• [Supplied material]

= = = = =

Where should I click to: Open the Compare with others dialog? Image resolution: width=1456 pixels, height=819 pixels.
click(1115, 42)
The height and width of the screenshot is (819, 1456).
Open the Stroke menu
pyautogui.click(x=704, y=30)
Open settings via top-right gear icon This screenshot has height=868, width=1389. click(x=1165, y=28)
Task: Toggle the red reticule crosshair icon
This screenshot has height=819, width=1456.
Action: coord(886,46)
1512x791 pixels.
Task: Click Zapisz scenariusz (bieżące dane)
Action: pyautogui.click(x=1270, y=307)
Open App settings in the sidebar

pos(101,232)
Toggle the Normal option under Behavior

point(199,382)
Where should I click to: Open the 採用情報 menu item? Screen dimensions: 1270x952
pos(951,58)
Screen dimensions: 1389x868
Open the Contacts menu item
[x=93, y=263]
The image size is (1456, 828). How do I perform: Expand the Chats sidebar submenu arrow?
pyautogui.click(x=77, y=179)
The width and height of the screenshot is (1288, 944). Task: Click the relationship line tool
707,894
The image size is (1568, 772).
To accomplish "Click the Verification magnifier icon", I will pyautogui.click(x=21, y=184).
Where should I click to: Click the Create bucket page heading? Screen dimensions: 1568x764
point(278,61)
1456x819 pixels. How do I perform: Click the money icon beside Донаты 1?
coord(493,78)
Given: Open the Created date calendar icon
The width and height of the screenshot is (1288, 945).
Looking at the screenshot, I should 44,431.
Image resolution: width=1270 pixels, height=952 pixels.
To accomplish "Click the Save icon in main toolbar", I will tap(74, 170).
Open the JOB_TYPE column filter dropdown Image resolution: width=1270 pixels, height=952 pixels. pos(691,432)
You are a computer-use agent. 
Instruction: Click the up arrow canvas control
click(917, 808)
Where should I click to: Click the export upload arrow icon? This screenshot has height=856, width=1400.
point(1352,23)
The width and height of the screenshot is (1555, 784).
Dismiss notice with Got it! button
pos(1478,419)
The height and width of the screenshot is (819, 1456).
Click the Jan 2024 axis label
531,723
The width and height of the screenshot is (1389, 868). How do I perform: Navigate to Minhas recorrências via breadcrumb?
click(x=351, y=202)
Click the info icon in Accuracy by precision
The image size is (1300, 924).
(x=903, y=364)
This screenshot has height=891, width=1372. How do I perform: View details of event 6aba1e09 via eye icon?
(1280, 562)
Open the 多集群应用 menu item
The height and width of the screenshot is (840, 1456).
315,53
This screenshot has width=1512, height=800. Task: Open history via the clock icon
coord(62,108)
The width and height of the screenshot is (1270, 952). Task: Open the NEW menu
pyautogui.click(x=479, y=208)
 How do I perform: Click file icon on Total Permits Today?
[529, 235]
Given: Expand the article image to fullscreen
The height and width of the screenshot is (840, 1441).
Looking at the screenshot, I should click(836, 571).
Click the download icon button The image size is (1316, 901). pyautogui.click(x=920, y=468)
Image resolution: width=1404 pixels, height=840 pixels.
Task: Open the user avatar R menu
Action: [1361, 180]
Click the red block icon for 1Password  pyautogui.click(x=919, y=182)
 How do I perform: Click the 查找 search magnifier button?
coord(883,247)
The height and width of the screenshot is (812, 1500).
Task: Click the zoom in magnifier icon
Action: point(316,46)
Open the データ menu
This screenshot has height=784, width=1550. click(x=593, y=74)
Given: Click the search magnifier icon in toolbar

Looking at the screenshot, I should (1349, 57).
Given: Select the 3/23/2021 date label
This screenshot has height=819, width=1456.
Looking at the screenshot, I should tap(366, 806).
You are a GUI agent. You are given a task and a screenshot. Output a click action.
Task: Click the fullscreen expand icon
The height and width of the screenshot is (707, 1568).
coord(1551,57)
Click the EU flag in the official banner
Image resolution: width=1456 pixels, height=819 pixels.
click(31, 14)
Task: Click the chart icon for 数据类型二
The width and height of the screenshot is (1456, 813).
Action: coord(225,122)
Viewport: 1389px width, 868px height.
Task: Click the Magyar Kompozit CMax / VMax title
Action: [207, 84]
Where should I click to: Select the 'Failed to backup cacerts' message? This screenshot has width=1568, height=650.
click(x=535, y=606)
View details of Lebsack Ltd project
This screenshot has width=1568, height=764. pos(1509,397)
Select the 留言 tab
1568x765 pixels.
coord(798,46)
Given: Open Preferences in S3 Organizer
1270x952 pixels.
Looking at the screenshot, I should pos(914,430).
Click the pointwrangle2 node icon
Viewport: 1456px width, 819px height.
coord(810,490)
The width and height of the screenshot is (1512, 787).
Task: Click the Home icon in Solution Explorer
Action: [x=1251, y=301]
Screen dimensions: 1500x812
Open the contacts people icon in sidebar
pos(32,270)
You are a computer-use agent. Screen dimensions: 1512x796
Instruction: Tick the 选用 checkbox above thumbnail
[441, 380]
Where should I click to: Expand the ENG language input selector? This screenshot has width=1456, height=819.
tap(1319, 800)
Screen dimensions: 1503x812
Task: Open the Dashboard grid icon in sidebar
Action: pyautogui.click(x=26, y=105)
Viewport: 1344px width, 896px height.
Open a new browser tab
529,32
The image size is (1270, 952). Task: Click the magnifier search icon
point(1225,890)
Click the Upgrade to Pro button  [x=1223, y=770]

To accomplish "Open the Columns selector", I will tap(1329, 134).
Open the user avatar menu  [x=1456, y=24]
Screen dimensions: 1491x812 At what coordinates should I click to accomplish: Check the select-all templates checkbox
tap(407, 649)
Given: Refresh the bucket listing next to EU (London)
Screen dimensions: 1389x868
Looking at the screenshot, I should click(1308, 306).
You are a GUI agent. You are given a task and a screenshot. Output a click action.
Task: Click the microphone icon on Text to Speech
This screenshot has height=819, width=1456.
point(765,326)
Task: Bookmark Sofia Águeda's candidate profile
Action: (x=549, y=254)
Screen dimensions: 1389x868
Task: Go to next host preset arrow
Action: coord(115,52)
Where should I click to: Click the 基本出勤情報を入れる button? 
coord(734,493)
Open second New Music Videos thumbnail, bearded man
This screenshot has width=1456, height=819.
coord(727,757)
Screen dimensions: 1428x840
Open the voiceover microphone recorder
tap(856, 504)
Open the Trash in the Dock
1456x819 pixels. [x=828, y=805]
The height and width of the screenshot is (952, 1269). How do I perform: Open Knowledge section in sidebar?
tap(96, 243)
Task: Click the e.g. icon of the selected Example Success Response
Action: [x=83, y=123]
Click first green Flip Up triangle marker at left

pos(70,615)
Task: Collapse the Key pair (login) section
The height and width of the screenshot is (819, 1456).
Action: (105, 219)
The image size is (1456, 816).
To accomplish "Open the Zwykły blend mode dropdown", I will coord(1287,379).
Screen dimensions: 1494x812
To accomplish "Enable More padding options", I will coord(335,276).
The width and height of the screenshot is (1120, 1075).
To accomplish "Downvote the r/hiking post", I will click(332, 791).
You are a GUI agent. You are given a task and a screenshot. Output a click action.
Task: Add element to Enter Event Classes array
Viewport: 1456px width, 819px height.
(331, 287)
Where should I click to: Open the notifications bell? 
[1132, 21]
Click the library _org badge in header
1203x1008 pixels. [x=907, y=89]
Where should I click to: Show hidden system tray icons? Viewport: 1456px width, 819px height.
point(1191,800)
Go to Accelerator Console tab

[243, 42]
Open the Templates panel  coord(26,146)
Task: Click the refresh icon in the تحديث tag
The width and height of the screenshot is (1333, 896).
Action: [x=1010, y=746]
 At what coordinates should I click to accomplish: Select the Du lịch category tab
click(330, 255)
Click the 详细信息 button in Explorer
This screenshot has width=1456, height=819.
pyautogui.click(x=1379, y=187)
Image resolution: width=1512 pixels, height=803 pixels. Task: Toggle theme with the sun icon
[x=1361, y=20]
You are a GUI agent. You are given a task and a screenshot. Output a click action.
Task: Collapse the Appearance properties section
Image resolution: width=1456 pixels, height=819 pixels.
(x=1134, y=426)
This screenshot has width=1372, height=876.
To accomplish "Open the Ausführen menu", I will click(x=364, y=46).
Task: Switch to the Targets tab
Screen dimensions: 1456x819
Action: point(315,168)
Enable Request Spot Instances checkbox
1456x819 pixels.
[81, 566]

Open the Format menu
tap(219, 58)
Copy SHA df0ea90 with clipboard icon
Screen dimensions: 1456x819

= = = = =

• [Instructions to follow] Copy out every line of the entries where the string "fullscreen" shows up.

• [Written response]
Given: Expand the article image to fullscreen
Task: Click the fullscreen expand icon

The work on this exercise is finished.